● **ENTRIES SUPPLIED**:
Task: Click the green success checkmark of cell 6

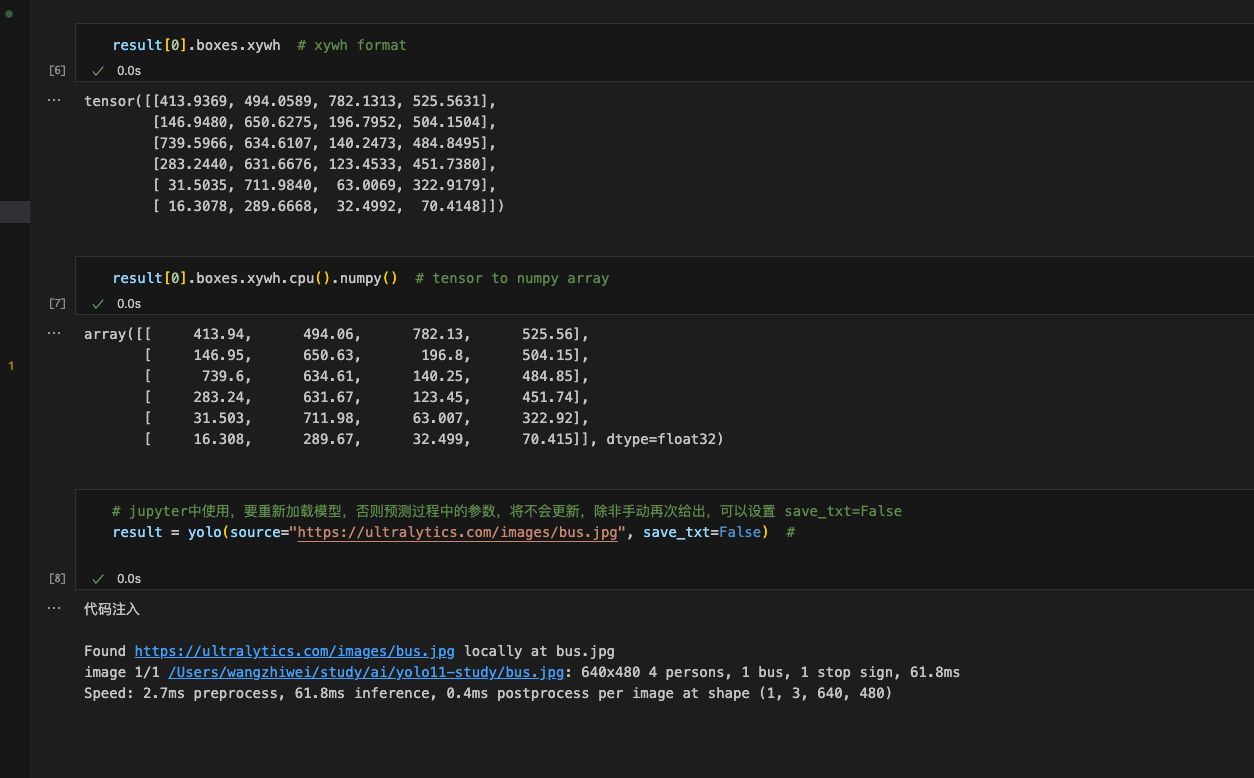Action: (98, 71)
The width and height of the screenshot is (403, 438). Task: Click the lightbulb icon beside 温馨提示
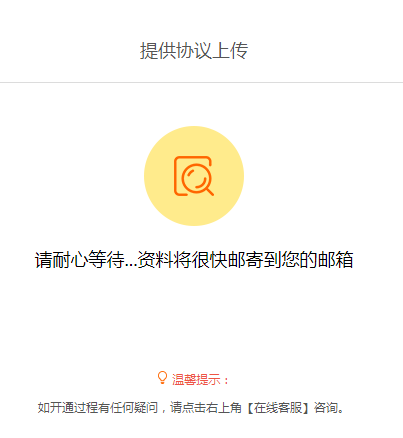point(162,378)
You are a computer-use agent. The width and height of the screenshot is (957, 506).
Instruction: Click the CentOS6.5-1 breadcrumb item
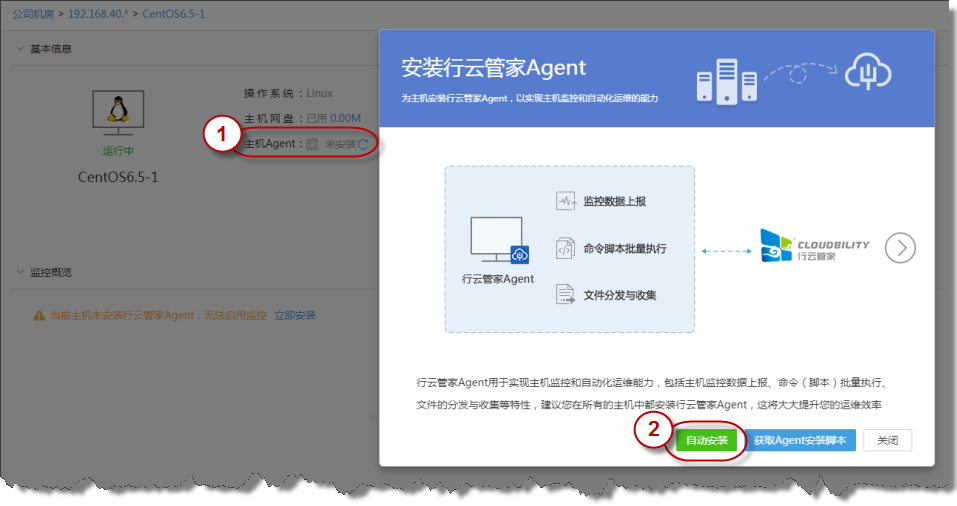[174, 14]

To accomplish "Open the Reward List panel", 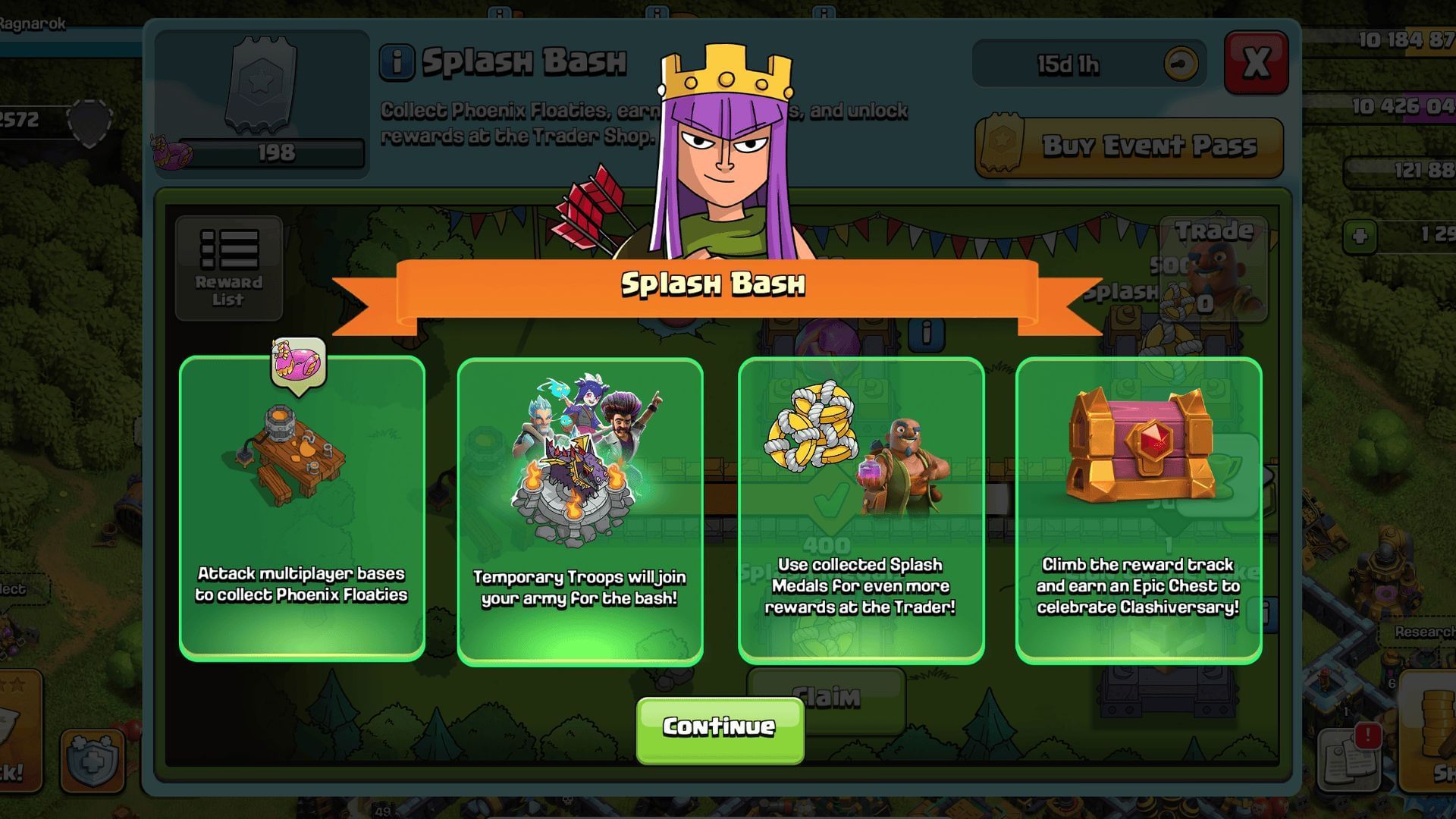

● **PROBLEM REQUIREMENTS**: Take the data above and repeat it exactly, leaving each picture out.

● **TASK OUTPUT**:
Task: Click the green success checkmark of cell 6

Action: (98, 71)
The width and height of the screenshot is (403, 438). Task: Click the lightbulb icon beside 温馨提示
point(162,378)
You are a computer-use agent. The width and height of the screenshot is (957, 506).
Instruction: Click the CentOS6.5-1 breadcrumb item
[174, 14]

To accomplish "Open the Reward List panel", 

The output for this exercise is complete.